ObjectivesThe objective was to assess the mechanism of action of liposomes loaded with amaranth unsaponifiable matter and lunasin (LpLnUM) in melanoma tumors developed in C57BL/6 mice. MethodsTumors were developed in C57BL/6 using the melanoma cell line B16-F10 and treated every other day for 22 days using LpLnUM with 15 (LpLnUM15) or 30 (LpLnUM30) mg lunasin/kg body weight (BW) via either topically (T) or subcutaneously (S) (treated groups, TG), or lunasin solution at 30 mg/kg BW. Tumors were excised, fixed, and embedded in paraffin, cut with a microtome (5 μm thick), and fixed in microscope slides. For immunohistochemistry, glycogen synthase kinase (GSK)-3β, caspase 3 (C3), and Ki-67 antibodies were used, with horseradish peroxidase and 3,3’-diaminobenzidine as a substrate to reveal protein expression. Hematoxylin and eosin assay assessed tissue structure. Images were captured with a NanoZoomer and analyzed at a 20x magnification.
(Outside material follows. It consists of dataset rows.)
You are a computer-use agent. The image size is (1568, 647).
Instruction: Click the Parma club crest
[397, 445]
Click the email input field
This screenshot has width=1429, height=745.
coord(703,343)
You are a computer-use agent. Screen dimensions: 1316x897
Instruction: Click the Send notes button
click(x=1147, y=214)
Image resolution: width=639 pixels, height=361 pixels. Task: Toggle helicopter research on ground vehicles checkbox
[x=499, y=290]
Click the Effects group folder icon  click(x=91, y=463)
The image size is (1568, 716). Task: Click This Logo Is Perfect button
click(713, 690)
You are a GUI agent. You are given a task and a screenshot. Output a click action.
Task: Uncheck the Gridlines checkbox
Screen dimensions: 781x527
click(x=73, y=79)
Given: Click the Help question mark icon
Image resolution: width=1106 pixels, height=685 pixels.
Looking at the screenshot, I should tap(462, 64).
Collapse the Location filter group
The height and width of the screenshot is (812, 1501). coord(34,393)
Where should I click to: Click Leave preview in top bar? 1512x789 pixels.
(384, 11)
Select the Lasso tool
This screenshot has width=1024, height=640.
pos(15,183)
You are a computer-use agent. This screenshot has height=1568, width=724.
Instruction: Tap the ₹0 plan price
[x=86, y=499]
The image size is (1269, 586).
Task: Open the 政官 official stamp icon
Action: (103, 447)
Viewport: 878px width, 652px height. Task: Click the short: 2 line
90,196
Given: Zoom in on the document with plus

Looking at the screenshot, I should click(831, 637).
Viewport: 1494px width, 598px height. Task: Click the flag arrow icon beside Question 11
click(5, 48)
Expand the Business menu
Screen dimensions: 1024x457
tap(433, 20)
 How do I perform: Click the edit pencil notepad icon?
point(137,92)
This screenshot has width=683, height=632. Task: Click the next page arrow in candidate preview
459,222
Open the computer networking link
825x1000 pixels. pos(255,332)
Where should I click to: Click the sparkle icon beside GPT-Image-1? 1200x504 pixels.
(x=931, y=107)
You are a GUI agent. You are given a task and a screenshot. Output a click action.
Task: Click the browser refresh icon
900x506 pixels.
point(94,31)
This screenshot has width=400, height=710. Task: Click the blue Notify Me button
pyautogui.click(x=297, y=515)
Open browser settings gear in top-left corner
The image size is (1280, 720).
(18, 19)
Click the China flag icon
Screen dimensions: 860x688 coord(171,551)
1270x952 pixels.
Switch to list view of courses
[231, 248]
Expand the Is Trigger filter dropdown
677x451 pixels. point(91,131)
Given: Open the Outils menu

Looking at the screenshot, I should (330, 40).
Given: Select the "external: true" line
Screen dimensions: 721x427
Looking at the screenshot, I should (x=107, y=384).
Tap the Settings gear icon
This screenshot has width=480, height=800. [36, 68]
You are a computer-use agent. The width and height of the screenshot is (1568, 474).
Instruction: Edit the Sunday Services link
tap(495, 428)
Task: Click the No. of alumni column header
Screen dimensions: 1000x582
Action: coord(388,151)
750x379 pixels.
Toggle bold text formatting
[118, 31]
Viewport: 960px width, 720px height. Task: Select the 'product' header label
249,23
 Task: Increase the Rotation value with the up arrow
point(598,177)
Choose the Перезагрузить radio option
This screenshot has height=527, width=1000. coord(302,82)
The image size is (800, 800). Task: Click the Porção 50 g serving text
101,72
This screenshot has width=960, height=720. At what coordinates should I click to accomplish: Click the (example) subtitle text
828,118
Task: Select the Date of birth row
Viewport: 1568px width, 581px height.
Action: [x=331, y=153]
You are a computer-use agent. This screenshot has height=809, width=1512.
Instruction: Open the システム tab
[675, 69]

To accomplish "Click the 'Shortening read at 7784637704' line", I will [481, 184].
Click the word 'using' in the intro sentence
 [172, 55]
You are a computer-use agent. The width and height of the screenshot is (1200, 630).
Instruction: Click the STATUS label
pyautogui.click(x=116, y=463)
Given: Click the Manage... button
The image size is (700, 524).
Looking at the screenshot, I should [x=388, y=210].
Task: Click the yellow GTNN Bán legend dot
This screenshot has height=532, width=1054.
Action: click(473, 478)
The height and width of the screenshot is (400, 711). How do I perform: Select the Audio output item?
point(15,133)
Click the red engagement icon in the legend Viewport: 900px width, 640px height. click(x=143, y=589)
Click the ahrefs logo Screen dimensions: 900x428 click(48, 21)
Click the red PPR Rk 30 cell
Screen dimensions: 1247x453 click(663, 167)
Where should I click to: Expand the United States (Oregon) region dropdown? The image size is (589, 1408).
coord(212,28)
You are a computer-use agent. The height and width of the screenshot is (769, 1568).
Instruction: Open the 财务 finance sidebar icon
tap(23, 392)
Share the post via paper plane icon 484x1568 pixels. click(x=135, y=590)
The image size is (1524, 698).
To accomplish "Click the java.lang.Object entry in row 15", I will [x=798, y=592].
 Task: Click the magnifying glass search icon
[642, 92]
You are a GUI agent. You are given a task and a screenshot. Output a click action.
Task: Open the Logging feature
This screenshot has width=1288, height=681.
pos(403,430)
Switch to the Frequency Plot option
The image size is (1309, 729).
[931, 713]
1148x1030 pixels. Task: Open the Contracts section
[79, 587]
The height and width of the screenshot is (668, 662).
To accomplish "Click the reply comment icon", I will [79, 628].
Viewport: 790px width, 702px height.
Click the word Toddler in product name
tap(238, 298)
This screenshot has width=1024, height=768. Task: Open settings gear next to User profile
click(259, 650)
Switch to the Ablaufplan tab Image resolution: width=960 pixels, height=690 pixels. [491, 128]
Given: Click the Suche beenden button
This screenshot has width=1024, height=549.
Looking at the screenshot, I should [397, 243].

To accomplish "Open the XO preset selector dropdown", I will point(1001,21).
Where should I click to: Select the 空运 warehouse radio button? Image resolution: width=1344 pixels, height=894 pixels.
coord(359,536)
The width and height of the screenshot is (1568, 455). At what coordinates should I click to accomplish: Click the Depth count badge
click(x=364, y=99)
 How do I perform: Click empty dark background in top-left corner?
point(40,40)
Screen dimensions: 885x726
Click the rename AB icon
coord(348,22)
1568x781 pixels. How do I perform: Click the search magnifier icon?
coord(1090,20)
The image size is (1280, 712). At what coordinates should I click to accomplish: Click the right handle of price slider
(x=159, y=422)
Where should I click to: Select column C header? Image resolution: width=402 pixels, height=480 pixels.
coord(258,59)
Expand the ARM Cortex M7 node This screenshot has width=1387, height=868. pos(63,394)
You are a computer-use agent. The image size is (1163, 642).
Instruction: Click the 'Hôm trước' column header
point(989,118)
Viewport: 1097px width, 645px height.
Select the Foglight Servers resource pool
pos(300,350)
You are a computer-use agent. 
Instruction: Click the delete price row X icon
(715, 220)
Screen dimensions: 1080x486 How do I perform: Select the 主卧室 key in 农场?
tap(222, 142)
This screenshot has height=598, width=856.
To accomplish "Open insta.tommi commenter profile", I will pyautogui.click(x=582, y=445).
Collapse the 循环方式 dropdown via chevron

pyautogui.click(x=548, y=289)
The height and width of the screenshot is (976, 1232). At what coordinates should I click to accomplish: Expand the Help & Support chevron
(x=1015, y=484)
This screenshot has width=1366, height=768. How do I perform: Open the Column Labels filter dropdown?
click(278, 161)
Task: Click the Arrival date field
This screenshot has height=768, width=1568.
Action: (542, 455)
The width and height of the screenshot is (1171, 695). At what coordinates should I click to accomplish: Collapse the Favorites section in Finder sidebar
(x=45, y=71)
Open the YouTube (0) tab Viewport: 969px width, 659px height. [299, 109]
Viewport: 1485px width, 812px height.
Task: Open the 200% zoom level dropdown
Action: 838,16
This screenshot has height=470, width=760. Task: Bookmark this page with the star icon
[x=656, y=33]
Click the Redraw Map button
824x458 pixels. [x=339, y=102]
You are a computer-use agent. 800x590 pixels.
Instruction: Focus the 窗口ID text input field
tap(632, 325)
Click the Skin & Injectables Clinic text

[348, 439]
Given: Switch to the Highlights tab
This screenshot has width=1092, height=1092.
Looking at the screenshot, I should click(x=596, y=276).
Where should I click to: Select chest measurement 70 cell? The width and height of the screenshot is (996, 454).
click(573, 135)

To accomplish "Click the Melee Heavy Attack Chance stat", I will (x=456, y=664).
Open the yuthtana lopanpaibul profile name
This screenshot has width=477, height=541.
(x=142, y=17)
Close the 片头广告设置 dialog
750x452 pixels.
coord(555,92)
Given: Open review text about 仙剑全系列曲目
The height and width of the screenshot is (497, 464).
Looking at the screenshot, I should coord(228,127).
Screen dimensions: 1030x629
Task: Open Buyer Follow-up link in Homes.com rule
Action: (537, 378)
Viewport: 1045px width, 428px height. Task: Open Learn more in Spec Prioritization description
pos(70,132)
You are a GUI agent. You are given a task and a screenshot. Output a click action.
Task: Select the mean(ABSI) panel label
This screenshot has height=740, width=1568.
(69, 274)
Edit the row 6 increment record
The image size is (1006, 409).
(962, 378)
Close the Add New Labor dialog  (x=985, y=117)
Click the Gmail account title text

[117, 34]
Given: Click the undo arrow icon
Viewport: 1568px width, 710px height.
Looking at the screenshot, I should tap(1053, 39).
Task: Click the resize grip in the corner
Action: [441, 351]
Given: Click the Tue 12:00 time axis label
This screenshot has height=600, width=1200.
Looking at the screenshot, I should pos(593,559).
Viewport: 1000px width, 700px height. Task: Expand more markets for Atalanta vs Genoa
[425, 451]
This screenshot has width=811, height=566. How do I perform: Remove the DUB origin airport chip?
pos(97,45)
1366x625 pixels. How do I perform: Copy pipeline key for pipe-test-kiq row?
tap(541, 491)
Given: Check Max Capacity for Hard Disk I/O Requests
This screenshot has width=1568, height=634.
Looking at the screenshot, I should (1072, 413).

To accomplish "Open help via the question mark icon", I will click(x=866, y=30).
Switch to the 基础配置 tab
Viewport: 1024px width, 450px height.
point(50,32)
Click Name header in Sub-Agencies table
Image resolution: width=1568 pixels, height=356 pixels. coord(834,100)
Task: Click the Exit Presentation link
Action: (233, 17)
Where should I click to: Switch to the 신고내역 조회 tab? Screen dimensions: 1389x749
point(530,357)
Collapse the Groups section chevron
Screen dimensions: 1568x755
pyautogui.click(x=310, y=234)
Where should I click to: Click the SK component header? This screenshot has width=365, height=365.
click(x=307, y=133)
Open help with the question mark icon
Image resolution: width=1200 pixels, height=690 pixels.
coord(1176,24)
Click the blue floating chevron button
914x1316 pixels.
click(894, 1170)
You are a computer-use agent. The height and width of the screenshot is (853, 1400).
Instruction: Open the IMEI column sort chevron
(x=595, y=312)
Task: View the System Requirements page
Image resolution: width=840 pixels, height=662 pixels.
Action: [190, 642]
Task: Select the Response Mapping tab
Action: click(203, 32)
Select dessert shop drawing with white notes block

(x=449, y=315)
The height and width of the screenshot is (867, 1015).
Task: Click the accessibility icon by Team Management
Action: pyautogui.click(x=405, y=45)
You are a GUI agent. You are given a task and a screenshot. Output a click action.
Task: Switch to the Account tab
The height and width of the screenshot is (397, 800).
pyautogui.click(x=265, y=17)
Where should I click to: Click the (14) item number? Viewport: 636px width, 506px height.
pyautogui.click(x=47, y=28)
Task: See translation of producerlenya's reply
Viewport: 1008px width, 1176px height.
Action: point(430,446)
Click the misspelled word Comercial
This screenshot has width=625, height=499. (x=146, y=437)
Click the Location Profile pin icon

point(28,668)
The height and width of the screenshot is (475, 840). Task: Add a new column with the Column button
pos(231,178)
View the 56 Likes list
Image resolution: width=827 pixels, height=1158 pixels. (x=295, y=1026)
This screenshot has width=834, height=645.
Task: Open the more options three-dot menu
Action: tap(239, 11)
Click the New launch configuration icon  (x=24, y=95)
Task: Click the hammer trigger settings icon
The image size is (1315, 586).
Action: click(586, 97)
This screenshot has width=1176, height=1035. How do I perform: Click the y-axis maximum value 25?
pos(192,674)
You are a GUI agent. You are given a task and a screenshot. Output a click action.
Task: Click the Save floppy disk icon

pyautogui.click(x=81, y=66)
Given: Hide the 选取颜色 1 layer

ResultsCompared with the tumor-untreated control (UC), T and S applied liposomes inhibited the tumor in 61 and 71%, respectively. No difference between lunasin concentrations (p < 0.05). The smaller the tumor volume, the higher C3 expression (r = –0.819, p < 0.05). Tumors showed a C3 overexpression in those groups S treated with LpLnUM15 (1.41-fold, p < 0.01) and LpLnUM30 (1.53-fold, p < 0.01) compared with the UC. In contrast, lunasin solution (without liposomes) T applied at 30 mg/kg BW had no difference with the UC, but it was different (p < 0.05) when compared with the groups treated with only S applied liposomes. GSK-3β suggested that even though the expression decreased in the TG there was no difference among controls and treatments. The proliferation marker Ki-67 showed an under expression of the marker between the TG (p < 0.001) and the UC. The Ki-67 expression in mice T treated with LpLnUM30 and LpLnUM15 was inhibited 89 and 76%, respectively. In those mice with S application, the Ki-67 inhibition was 81 and 93% when treated with LpLnUM30 and LpLnUM15, respectively. These last results suggest an arrest in the cell cycle. ConclusionsLpLnUM15 and LpLnUM30 prevented melanoma tumor development by promoting cell apoptosis via C3 expression and cell cycle arrest regardless of lunasin concentration and application method in mice. Funding SourcesUSDA National Institute of Food and Agriculture, CONACyT fellowship.